When I was first navigating Adelaide’s illness and my new job as her round the clock caregiver I confused my identity with my purpose. I know now that they are not the same thing. Like many people, I associated my identity with my career and took that to be my purpose. So, going from managing millions of dollars of annual events at a popular restaurant to managing the care and schedule of one little girl felt like a devaluation of my self worth. I know, I know, to Adelaide and the rest of our family I was invaluable. But without my career and a trajectory, it was like someone had cut the cable to my greater purpose.
In those early days in Chicago, I resented Miguel deeply for his freedom to come and go from our home, for his career, for his busy schedule. Through therapy I learned to work through these emotions and to find ways to feel more fulfilled in my life - to feed my purpose from within. This is also when I realized that career, identity and purpose are all separate entities.

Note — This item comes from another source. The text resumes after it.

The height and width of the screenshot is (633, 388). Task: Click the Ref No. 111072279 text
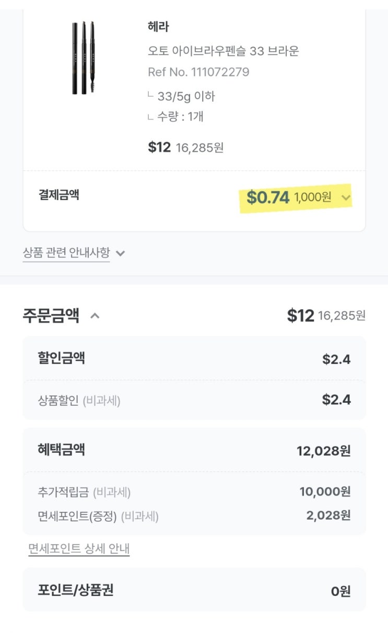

I made sure not to make that mistake again. When I stepped into the advocacy world, I was very careful to identify myself as Kelly Cervantes, first and foremost. Not Miguel’s wife, not Adelaide and Jackson’s mom. I was me, everything else was a descriptor. Advocacy, fundraising, and eventually writing began to feed my purpose more efficiently than any activity in my past lives: Kelly 1.0 was the actress, 2.0 was the hospitality career woman, 3.0 was a caregiver and advocate. Each of these phases of my life added to my current identity. Another ring in the trunk of my tree and the better each phase fed my purpose the stronger my tree grew.
Since Adelaide’s death I’ve been existing in a transition period. I can see Kelly 4.0 in the future but I don’t know how to get to her. Truth be told, I actually don’t think I’m ready to be her yet but I know life will be easier when I am. I know that this transition is just as important as any individual phase. That I need this time to process this major life change and the trauma of it all, to grieve and heal. But just because I know this is what I need to do, so that I can become the best version of Kelly 4.0, it’s still hard AF. Not to mention that there is no road map, no instruction book, no way to know when it’s time to force myself through.
So, what shifted this week? I stopped focusing on who I am now and who I want Kelly 4.0 to be and instead fed my purpose. My marathon pace of yesteryear is not a realistic goal but I can still find ways to be productive and of value. Last week CURE came to me and asked if I was up for hosting a virtual episode of our podcast Seizing Life. I came back to them with a resounding, “YES!”. We taped on Monday and, in a monumental effort by the team, they turned the episode around for a Facebook viewing party on Wednesday. I finally had something to do: I did my research for the episode, got myself physically ready (it’s amazing what getting dressed and putting on make up can do for your mental well being), then got back in my interviewer seat. All of this together: getting ready, taping, reviewing the episode, and the viewing party, took up no more than several hours of my time but the feeling of being productive and useful carried me through the next few days. That feeling motivated me to submit last week’s blog to LoveWhatMatters.com (which they published yesterday), and gave me the strength to free write a couple days this week. Something I haven’t done in months. There’s no way to know how long it will take me get to Kelly 4.0 but as long as I keep feeding my purpose I’m confident I’ll find my way to her. And she’ll be stronger than ever.